Senate Ed discusses civics, CTE funding; House Ed supports raising AEL
The Senate Education Committee discussed bills about middle school civics instruction, career and technical education funding, and online learning at their meeting today, after the House Education Committee gave a do pass recommendation Tuesday to a bill to raise the aggregate expenditure limit this year.
Arizona Capitol Television: Senate Education Committee meeting 2/2/23
Senate Bill 1054, sponsored by Sen. Rick Gowan, would have the Arizona Department of Education manage a fund to pay for and develop procedures for eligible nonprofit organizations who have instructed students in civics for at least five years to apply to be instructional providers for the Arizona Civics Education and Leadership Development program.
The program would focus on middle school students enrolled in public district, charter and private schools in Arizona and provide instruction what would promote civil service, prepare students for the duties of citizenship, and provide opportunities to identify and debate issues relating to democracy.
House Ed approves bill to raise AEL
The House Education Committee gave a do pass recommendation to Rep.
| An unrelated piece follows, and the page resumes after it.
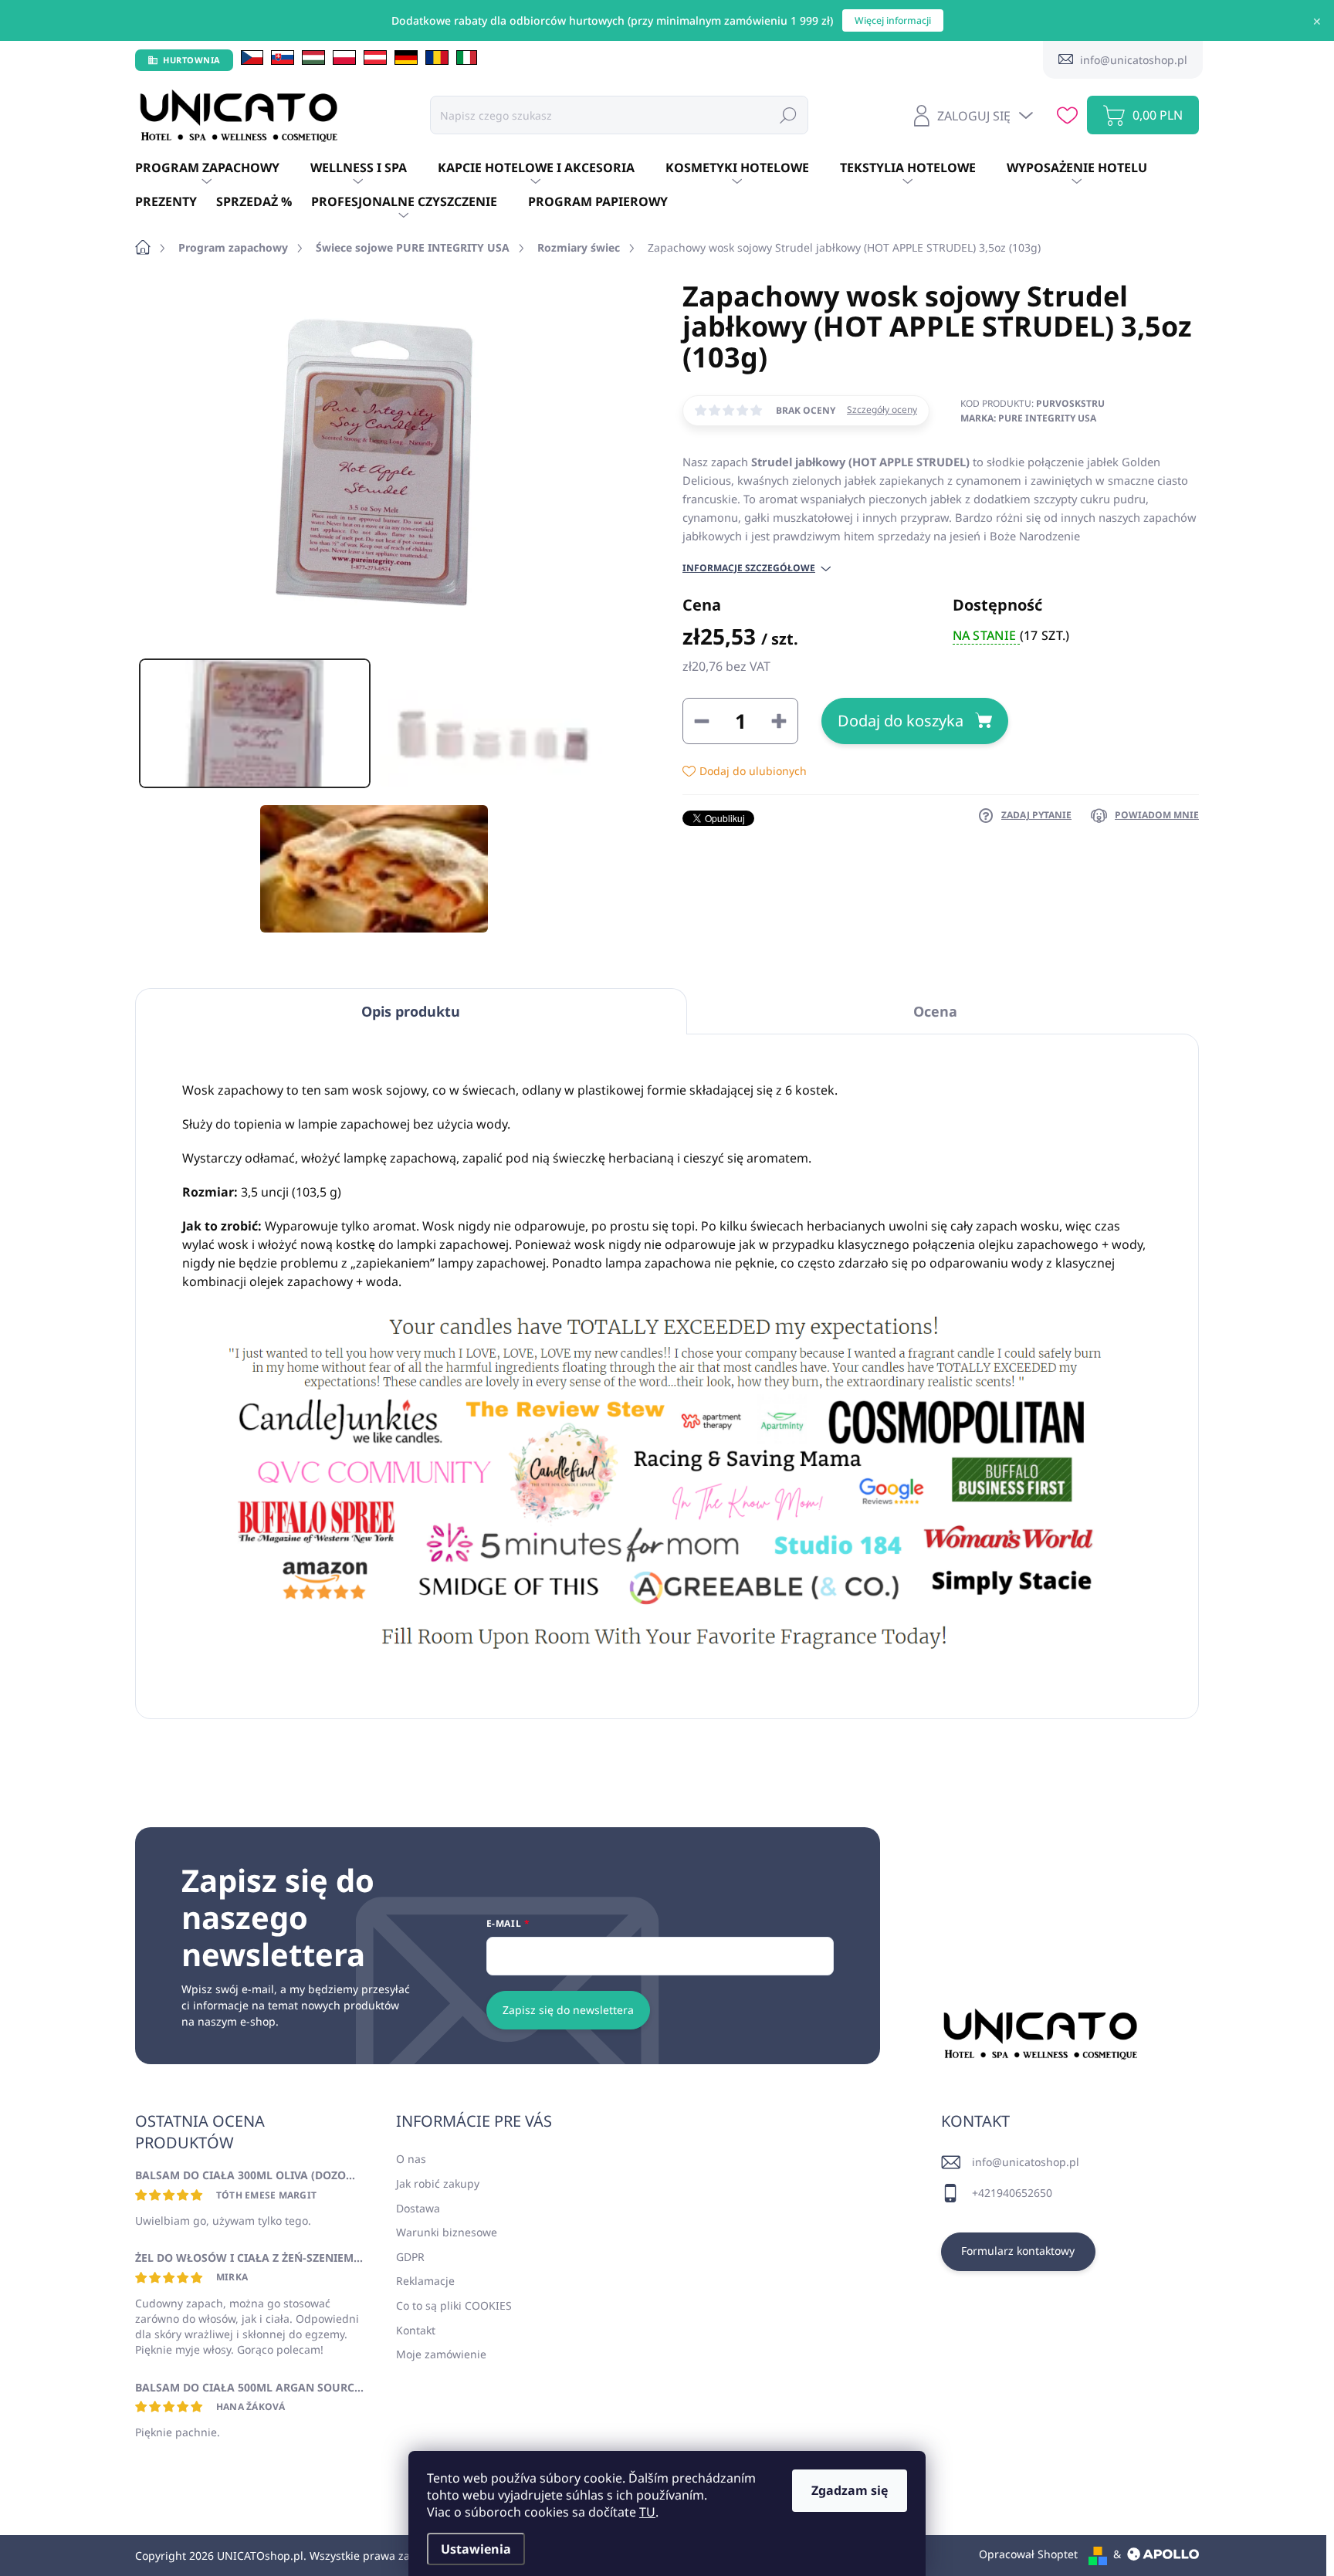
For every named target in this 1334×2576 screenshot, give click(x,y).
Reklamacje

David Cook‘s House Concurrent Resolution 2001 that would raise the aggregate expenditure limit for schools this year during their meeting on Tuesday, Jan. 31, 2023.
Arizona Capitol Television: House Education Committee meeting 2/2/23
The bill would allow schools to use the money the Arizona Legislature allocated to them in June in the bi-partisan budget.
If Legislators do not lift the aggregate expenditure limit, it’s projected that all school districts around the state will have to cut 17% from their budget for a total of $1.3 billion starting on April 1, 2023.
To take effect, HCR 2001 would need to be approved by 2/3 of Legislators.
“I want to echo what (Supt. of Public Instruction)Tom Horne has been down here and said a few times. It’s time to get this fixed, and move on and give parents and families throughout the state certainty,” Rep. Cook said.
Rep. Cook said 90% of students attend public schools, and that many students outside Maricopa and Pima counties do not have access to charter schools, which are not subject to the aggregate expenditure limit.
“This money that has already been budgeted doesn’t cost one penny. I don’t know why it’s taking so long,” Rep. Cook said. “
Rep. Cook also noted that school districts are often the largest employer and economic driver in many small, rural or remote communities in Arizona, so raising the aggregate expenditure limit allows them to continue to provide for their families.
House Education Committee Chair Beverly Pingerelli said she was voting present to move the bill forward, because the “March 1 deadline that is fast approaching.”
“Like many of my colleagues, I’m frustrated with several aspects of education in Arizona. My top concern is academic achievement, rigor in the classroom, and preparedness for higher education and career, and far to often it seems like all the energy in education is in any and all areas except for those principles,” Chair Pingerelli said.
Pingerelli said voting present “signals my general displeasure, while acknowledging the reality that to not allow the AEL to be overidden means certain chaos.”
The bill received a due pass recommendation with at vote of 8 ayes, 1 nay and 1 present. The bill goes next to the Committee of the Whole.
Chandler Unified honored
Chair Pingerelli started the meeting off by recognizing Chandler Unified School District for Excellence in Arizona Education noting that 1,100 juniors scored in the highest proficiency in the math portion of the ACT, double the number of students to do so compared to the next highest district or charter school.
“We educate 3% of Arizona’s school age population,” said Chandler Unified Supt. Frank Narducci, who leads the second largest school district in the state. “On state math and English Language Arts assessments our students continue to out perform their peers and score well above the state average. The success of CUSD students is due in large part to our exceptional staff, strong support from our families, and partnerships with our communities that truly value education.”
Supt. Horne’s State of Education address
Next, Superintendent of Public Instruction Tom Horne presented his State of Education address during the meeting, noted the Arizona Dept. of Education is primarily a service organization, and said “If we’re going to focus on academics, we’re going to eliminate all the distractions from academics.”
“Our first priority is to raise test scores,” Supt. Horne said.
“The state of education today is grim. Two thirds of our students are not proficient in math, and 60% are not proficient in reading. That is a real emergency,” Supt. Horne said. “We need to bring a new sense of urgency to dealing with this.”
Also, the House Education Committee gave a due pass recommendation along a party line vote to Chair Pingerelli’s House Bill 2458, which would prohibit public schools and employees from providing students instruction around race and ethnicity that is similar to bills that failed during the last Legislative session. The bill will be heard next by the Committee of the Whole.